Oh Spring, you crazy bitch. We’re barely a week into your tumultuous frenzy and already I feel like I’m losing my mind. Of course it doesn’t help that my book is in the hands of beta readers (mostly strangers!), and the reality of purging, packing and moving a household of six people is looming. Am I unsettled? Yes. Anxious? Oh gods yes. Am I drowning in a sea of unknowns? Uh-huh. So what can I do to make sure the next few months aren’t a living hell for everyone near and dear to me? Here’s my recipe for tackling anxiety.
Structure. Lots and lots of it. Just before the end of my work day, I write up a schedule for the next day, complete with a time slot for each item on the to-do list. This isn’t rigid, but if I don’t do it, I lose myself to the Interwebs as I try to quiet my swirling brain. Then I get eff-all done, and feelings of worthlessness start to creep in. I’m not type A, honestly. I’m a B plus at most.
Vitamins/Nutrition. This crazy-making time of uncertainty and change can lead me down that path to the badlands of my mind. One of the easiest ways to combat that spiral is by taking care of what I put in my body, and remembering my supplements. Eating an LCHF (low carb, high fat) diet, helps me feel better, sleep better and perform better. I fight the urge to just let it slip, and try to be mindful because I know how easy it is to start feeling lousy.
Substance Avoidance. One glass of wine or a small cocktail in the evening, sure, but not every night and no evenings out to party. Right now I’m looking at a worrisome time that spans several months, so it’s likely that I will imbibe a bit. I hope it is anyway, because sometimes it’s fun to go out for a few drinks, listen to music, enjoy good food. In these kinds of times, however, I try to take it easy. Nothing triggers those shitty feelings like making my liver have to work too hard or messing up my brain chemistry.
Self-Care. This one is super important, hence the title. When I feel like I’ve lost control of life (yes, I DO realize I never really had it to begin with, but I sure like to pretend.) my instinct is to clean house, work like a maniac and just do things that make me feel like I’m getting something, anything accomplished. Even now, I have an hour to kill and I’m technically working. At the end of each work day, I’m going to try to relax. I say ‘try’ because I’m frankly not very good at this. But I’ll splash about for an hour or so in the tub and just try to enjoy what it means to piss off from responsibility. I need to make a point to do this a little bit each day. Something that’s just for fun.
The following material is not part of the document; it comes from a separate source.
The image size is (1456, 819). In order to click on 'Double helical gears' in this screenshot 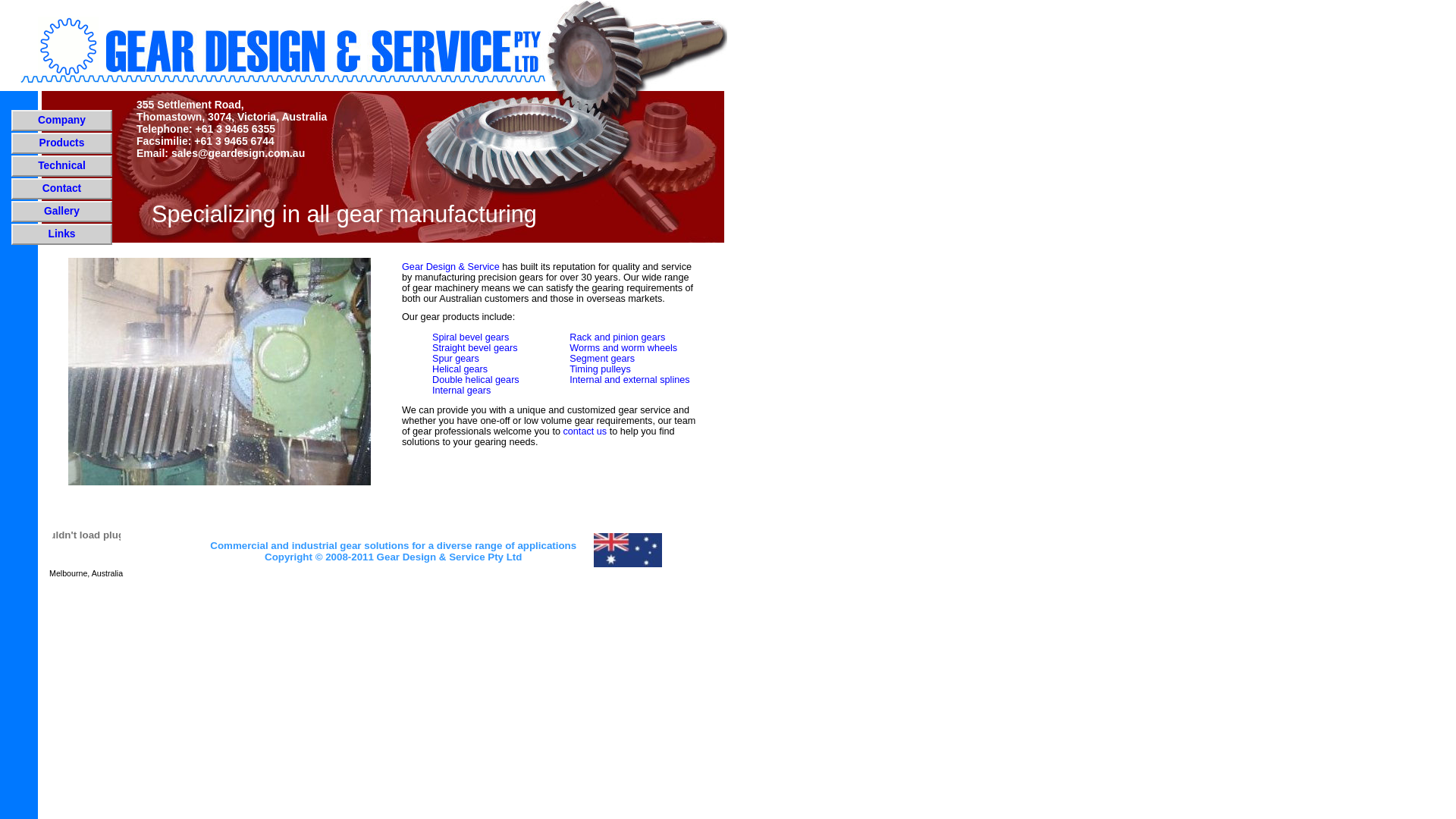, I will do `click(475, 379)`.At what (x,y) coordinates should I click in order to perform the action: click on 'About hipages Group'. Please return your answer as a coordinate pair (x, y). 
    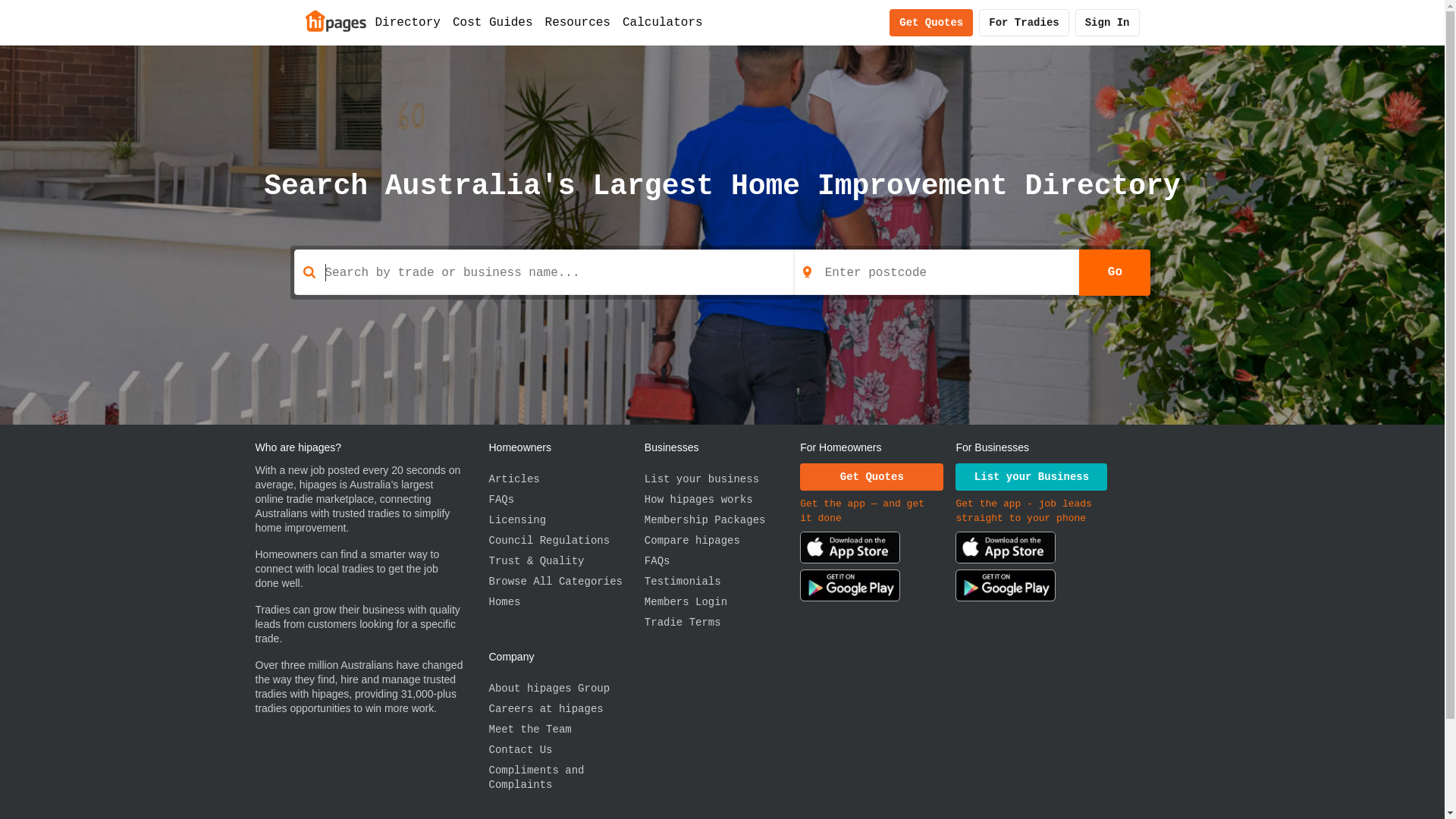
    Looking at the image, I should click on (565, 689).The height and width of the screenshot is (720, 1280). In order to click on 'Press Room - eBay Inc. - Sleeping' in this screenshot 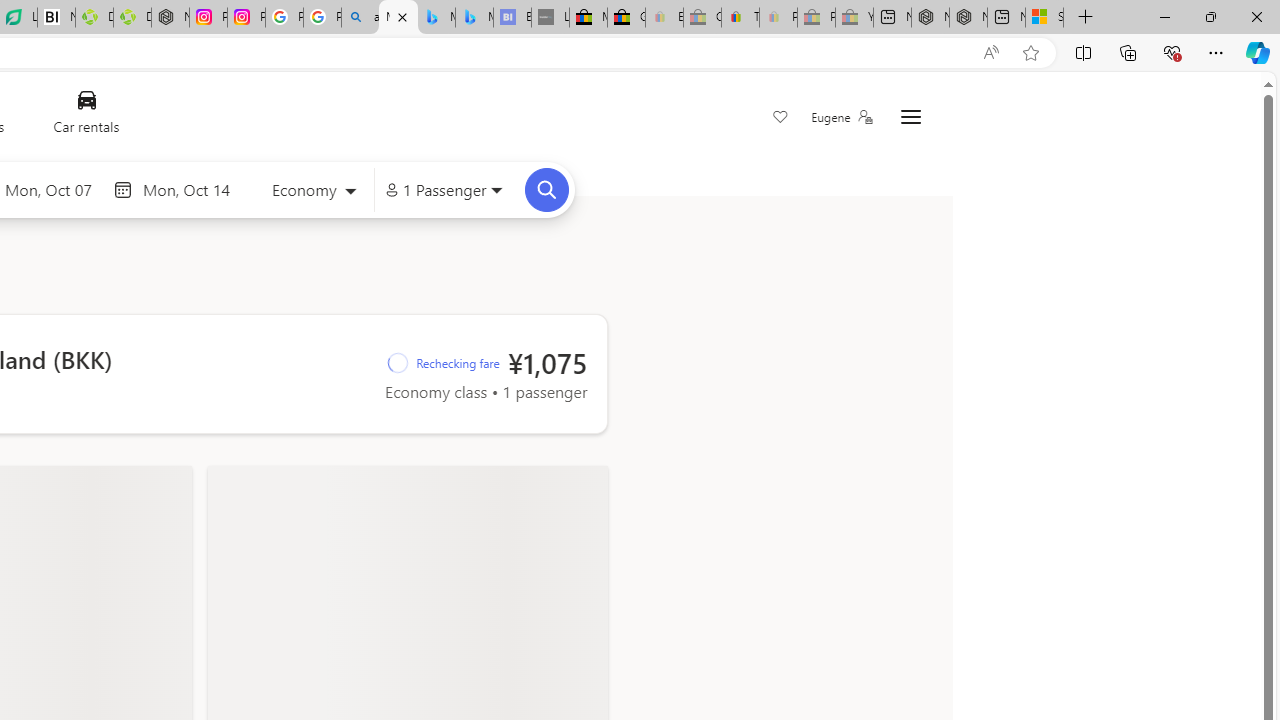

Gratitude. You know how your problems feel enormous until you pop over to the BBC site? Then you’re like “Holy shit, who cares if I have to pack up my whole house over the next few months?” The world is full of people moving through hell. Does that change how much our circumstances affect us? Briefly, and for fleeting moments. If I can take time each day to think of all the things that are going right (my book is in the hands of my final round of betas! I get to organize and purge and start fresh in a new home! I can afford to find a new home!) it really truly helps me to keep things in perspective. Especially when I’m taking care in all the other ways I’ve mentioned. I don’t say this to be a self-righteous or preachy twat. I’m just telling you what works for me. I assume you care, because you’ve read this far.
Sleep. The need for adequate sleep is no joke, and science can back me up here. I slept like a boss last night. I even had a dream that I was the newest member of the X-Men team. I woke up feeling like I could take on the universe, and it’s totally worth going to bed at 9:30 to recreate this approach to Monday mornings. I’m even reading real, live books to fall asleep.